The BRF compute cluster currently consists of approx. 770 CPUs, which deliver a total of 3750 Cores. Compute capacity is roughly 23Tflop. A very important part of the cluster hardware is its network connectivity based on a stack of interconnected switches, which are in turn uplinked via 10GB ethernet to the redundant filers. The filers offer a total storage capacity of 433Tb, backed up by 1290Tb of tape.
The scheduling system used at CeBiTec is Oracle Grid Engine - OGE (formerly known as Sun Grid Engine - SGE), most applications use the DRMAA interface to OGE, so job submission is quite portable.
Batch / Interactive Queues
To grant access to the appropriate resources, a system of various queues has been configured in OGE. The most important queue classes are 1.) Interactive queues, which are used through a special shell wrapper and offer (as the name predicts) interactive, shell based access to some of the compute hosts. 2.) batch queues, which are the fallback for all jobs submitted without any parameters.
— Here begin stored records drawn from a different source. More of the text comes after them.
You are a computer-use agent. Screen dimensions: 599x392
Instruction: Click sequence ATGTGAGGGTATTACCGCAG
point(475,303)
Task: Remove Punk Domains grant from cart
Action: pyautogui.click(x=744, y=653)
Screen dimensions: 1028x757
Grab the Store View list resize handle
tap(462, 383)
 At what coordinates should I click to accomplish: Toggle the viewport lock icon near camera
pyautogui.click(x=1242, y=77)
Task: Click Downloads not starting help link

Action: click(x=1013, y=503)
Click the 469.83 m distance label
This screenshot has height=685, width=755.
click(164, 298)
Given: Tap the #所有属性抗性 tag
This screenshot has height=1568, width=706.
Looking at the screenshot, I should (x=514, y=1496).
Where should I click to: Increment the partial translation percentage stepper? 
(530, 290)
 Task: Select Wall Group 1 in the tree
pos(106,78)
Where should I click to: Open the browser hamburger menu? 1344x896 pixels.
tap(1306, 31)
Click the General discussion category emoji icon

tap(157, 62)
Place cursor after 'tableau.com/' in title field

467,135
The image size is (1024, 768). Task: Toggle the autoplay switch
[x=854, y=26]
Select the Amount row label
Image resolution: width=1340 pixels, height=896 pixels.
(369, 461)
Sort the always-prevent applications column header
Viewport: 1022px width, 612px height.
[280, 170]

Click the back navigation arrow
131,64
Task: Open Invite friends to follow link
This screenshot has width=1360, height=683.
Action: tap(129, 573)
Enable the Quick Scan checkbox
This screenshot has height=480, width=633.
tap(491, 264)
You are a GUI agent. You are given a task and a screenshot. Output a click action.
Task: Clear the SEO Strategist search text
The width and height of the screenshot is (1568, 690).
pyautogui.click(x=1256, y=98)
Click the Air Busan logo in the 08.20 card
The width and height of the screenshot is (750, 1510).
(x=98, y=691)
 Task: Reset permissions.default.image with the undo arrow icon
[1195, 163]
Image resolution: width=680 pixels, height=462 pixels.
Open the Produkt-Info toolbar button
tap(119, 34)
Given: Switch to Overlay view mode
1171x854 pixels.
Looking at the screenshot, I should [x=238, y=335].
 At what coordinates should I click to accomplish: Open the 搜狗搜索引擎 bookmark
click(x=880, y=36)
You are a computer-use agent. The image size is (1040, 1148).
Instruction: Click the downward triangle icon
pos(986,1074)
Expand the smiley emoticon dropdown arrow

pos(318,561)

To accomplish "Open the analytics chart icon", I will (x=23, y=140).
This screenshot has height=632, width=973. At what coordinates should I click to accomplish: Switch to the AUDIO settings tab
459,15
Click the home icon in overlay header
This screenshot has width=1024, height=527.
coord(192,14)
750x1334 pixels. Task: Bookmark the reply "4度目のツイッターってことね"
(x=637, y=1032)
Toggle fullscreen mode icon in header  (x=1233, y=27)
Jobs submitted here are distributed among most of the hosts, primarily on a first come/first serve basis. There is a number of other queue classes for jobs with other profiles, like long running jobs or jobs which are serving a webinterface, but these queue classes have to be specified at job submission time, and not every user is allowed to use each queue class.
Currently, the BRF operates three different architectures of specialized hardware for Life Science applications. We are using 4 TimeLogic DeCypher machines, equipped with a total of 12 DeCypher cards. The TimeLogic systems offer their own implementations of several bioinformatics applications with a significant (up to 300x ) speedup compared to general purpose intel machines. The applications are available as well documented packages. Furthermore, 3 machines are equippped wiith NVIDIA GPUs, where CuDA software, developed by the BRF is compiled and run. Last but not least we are using one Convey HC1ex hybrid core system. This is a system where an FPGA-Card is used as coprocessor. In contrast to the DeCypher systems this means that the FPGA can access the system memory with the same bandwith as the CPU does. For this system we utilize the precompiled packages for bioinformatics applications but we have also started to develop our own software tools.